* Your goal *
Filter the records below for the word "item". Copy each line that holds it.

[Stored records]
=== Begin Enclosure ===
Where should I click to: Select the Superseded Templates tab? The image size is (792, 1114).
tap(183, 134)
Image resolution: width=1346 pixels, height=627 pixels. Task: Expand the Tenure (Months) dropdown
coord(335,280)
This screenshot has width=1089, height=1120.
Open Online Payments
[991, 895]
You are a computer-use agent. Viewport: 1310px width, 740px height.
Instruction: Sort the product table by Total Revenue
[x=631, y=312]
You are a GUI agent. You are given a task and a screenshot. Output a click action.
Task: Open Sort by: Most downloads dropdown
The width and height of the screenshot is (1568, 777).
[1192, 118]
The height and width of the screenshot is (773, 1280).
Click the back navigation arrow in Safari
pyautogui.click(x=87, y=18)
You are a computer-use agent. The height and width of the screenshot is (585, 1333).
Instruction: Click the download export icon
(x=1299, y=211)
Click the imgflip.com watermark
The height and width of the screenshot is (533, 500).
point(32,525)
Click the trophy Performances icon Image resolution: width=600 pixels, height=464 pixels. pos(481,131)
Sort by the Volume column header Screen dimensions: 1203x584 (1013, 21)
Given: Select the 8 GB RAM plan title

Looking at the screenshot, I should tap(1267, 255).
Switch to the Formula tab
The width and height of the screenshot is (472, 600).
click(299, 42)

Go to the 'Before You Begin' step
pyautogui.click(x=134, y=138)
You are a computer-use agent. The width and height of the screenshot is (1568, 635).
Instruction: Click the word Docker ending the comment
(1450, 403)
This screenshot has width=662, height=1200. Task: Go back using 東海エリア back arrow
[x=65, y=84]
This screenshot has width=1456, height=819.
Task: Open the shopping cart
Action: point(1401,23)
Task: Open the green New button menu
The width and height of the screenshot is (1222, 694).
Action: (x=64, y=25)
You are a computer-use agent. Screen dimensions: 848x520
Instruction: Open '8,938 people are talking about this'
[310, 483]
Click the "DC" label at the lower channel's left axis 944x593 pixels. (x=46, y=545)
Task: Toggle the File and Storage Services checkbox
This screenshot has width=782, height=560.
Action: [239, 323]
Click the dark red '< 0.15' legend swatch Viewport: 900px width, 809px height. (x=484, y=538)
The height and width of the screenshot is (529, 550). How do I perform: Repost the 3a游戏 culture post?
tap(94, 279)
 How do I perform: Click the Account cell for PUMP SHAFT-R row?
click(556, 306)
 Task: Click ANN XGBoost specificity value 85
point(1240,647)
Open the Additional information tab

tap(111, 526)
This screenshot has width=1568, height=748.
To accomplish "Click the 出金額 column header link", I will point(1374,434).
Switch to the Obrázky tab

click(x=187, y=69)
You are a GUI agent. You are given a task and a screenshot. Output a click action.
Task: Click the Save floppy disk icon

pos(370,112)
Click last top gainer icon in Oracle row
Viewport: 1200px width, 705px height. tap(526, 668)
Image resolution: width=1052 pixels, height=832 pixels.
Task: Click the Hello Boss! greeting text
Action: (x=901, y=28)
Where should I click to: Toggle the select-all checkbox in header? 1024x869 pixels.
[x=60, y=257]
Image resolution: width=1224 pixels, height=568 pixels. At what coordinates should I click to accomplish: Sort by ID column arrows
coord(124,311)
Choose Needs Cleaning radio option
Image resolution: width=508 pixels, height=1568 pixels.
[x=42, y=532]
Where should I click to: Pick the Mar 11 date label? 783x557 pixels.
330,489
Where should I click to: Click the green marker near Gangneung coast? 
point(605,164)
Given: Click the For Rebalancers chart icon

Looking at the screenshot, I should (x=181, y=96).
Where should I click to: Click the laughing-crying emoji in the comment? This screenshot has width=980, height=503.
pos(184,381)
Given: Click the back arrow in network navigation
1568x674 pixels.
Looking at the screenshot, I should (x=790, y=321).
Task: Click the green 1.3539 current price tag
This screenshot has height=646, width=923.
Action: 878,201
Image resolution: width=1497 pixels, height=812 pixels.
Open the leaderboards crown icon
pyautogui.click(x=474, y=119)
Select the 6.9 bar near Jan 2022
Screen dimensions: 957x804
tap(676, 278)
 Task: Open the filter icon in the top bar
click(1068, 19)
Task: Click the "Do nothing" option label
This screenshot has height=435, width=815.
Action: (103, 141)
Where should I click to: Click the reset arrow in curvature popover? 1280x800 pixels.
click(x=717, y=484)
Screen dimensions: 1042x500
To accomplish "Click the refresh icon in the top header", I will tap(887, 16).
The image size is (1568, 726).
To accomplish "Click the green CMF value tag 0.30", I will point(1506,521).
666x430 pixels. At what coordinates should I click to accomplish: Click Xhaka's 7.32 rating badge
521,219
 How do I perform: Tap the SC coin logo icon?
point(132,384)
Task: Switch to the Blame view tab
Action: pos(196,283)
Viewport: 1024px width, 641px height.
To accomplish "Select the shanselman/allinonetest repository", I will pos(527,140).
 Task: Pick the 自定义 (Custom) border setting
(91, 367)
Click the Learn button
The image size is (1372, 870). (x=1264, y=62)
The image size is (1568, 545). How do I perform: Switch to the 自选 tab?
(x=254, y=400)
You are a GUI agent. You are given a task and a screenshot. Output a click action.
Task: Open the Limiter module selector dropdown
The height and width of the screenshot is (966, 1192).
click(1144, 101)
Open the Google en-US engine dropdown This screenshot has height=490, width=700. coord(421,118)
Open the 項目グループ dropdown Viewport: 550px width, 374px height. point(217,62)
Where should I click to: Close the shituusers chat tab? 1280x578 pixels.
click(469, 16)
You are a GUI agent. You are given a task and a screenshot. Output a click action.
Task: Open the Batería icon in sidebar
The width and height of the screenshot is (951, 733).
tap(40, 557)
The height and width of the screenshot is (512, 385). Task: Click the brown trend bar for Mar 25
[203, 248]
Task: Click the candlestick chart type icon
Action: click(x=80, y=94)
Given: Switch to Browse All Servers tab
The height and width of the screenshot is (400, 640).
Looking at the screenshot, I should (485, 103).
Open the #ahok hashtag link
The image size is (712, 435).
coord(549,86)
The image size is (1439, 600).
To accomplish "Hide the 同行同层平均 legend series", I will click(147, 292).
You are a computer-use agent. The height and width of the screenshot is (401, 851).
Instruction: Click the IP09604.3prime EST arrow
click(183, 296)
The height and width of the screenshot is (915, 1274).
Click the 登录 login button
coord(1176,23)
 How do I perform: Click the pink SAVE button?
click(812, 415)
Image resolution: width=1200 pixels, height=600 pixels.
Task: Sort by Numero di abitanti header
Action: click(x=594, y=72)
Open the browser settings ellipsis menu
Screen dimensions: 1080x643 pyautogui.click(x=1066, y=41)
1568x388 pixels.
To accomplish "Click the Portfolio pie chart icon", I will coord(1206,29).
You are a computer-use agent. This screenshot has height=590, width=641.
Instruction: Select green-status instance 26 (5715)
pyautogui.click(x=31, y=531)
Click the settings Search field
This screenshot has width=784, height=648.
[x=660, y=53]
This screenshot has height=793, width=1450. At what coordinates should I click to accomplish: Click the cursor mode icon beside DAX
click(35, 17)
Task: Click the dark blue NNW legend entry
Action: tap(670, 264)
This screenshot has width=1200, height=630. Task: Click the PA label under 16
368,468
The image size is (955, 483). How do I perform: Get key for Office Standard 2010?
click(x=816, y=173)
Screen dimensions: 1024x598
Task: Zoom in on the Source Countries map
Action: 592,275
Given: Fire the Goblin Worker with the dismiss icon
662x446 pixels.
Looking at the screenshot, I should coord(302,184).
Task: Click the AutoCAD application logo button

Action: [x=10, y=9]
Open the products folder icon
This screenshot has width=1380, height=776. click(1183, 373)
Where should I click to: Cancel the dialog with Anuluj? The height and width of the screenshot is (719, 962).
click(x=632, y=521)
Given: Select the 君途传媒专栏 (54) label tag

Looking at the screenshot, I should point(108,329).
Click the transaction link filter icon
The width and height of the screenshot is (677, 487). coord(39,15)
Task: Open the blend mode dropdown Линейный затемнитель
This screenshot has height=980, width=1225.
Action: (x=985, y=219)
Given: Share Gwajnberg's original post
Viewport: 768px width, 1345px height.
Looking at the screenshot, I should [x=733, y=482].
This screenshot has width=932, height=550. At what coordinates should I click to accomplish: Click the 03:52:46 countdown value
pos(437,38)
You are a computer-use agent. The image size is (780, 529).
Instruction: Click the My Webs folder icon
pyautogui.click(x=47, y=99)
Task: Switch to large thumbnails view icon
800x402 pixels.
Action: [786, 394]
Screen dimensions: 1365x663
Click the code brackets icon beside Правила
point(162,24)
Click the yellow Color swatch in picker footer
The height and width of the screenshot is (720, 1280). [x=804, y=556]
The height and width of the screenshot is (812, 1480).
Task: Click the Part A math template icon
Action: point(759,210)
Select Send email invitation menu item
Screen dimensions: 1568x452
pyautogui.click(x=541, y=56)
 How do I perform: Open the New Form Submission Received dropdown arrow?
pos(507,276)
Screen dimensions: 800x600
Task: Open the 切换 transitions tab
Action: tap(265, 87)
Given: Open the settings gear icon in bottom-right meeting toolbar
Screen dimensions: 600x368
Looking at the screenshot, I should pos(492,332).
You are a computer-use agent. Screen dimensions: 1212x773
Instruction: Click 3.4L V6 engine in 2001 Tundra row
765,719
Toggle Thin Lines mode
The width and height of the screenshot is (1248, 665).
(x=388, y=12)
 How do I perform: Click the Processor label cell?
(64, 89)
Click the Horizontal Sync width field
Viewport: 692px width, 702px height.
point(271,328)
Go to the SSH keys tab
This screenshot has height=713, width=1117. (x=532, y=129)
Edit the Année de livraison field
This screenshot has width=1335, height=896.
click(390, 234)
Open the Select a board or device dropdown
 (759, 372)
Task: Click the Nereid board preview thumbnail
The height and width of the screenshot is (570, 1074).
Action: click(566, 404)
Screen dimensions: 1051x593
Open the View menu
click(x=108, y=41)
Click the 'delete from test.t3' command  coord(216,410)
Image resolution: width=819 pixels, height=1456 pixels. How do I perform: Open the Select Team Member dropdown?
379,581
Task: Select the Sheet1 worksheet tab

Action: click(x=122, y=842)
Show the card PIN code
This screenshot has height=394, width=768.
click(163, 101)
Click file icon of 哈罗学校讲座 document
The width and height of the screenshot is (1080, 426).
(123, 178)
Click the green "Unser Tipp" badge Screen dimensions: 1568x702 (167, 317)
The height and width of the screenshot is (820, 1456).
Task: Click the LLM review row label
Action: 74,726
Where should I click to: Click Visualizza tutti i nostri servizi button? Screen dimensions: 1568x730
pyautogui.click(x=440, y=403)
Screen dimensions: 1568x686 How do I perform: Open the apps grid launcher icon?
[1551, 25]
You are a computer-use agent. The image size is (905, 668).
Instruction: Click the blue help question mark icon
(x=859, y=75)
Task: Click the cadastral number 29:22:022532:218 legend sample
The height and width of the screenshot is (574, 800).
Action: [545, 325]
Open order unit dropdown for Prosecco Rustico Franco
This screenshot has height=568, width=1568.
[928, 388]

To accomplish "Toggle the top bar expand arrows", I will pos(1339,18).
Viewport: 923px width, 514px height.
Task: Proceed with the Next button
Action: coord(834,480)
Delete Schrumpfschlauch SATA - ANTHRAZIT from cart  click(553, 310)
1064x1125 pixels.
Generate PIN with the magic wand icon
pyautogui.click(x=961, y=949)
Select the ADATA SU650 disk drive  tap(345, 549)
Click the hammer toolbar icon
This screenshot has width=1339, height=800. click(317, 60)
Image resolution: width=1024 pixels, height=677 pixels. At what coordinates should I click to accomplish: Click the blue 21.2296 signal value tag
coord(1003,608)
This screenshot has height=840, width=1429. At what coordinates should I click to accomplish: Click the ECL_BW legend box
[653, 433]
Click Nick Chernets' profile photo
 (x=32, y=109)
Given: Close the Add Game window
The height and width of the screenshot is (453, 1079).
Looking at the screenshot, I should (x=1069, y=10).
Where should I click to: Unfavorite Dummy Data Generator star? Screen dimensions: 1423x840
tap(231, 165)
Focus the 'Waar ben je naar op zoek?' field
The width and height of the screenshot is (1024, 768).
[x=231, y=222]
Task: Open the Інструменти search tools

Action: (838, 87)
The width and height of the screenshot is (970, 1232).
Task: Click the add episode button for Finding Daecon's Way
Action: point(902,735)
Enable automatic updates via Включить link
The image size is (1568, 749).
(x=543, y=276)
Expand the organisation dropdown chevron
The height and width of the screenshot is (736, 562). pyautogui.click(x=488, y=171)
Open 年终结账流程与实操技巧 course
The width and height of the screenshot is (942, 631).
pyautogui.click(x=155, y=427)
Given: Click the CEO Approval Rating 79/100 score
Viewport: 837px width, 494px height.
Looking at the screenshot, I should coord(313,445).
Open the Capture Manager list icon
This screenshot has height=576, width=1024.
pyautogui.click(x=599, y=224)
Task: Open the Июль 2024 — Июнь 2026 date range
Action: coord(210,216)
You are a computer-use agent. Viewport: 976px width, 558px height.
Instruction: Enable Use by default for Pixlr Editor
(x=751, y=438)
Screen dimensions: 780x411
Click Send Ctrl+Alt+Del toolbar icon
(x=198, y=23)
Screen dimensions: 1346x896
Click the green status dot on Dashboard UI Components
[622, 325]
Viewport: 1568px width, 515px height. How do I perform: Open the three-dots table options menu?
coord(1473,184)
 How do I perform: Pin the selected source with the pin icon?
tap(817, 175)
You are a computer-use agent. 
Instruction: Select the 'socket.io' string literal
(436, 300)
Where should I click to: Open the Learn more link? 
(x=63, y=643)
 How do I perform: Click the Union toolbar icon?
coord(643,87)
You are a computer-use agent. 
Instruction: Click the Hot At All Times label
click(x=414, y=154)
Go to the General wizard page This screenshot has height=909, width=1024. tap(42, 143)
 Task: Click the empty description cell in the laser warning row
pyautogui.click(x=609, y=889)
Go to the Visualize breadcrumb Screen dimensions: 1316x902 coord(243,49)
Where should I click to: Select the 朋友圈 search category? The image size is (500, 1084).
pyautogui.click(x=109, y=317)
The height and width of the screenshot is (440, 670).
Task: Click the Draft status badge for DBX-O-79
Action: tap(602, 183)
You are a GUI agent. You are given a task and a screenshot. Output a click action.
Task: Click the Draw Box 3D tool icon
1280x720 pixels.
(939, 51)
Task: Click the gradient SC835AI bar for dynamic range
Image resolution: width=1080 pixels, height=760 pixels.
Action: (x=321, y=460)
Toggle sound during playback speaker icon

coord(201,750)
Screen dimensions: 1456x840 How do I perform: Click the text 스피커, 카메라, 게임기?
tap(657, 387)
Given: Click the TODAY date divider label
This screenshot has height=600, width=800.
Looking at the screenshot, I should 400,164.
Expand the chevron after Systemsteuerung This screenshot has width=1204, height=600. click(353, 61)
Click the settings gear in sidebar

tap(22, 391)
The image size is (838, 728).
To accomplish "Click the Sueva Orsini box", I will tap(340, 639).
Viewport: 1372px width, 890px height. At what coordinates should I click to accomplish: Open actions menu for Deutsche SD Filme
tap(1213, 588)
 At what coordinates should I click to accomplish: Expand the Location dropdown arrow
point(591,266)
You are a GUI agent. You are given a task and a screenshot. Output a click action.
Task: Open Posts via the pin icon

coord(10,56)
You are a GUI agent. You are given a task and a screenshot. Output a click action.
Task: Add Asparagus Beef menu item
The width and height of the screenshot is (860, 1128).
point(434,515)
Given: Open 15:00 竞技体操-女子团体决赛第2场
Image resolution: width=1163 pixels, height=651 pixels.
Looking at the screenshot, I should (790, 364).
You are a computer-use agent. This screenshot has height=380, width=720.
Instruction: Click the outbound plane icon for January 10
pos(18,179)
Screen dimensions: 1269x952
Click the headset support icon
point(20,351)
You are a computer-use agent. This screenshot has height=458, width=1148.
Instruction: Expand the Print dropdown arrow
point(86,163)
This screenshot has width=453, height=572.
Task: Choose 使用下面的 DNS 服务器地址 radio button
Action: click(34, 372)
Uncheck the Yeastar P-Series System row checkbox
=== End Enclosure ===
* Exercise answer *
Select Send email invitation menu item
Task: Add Asparagus Beef menu item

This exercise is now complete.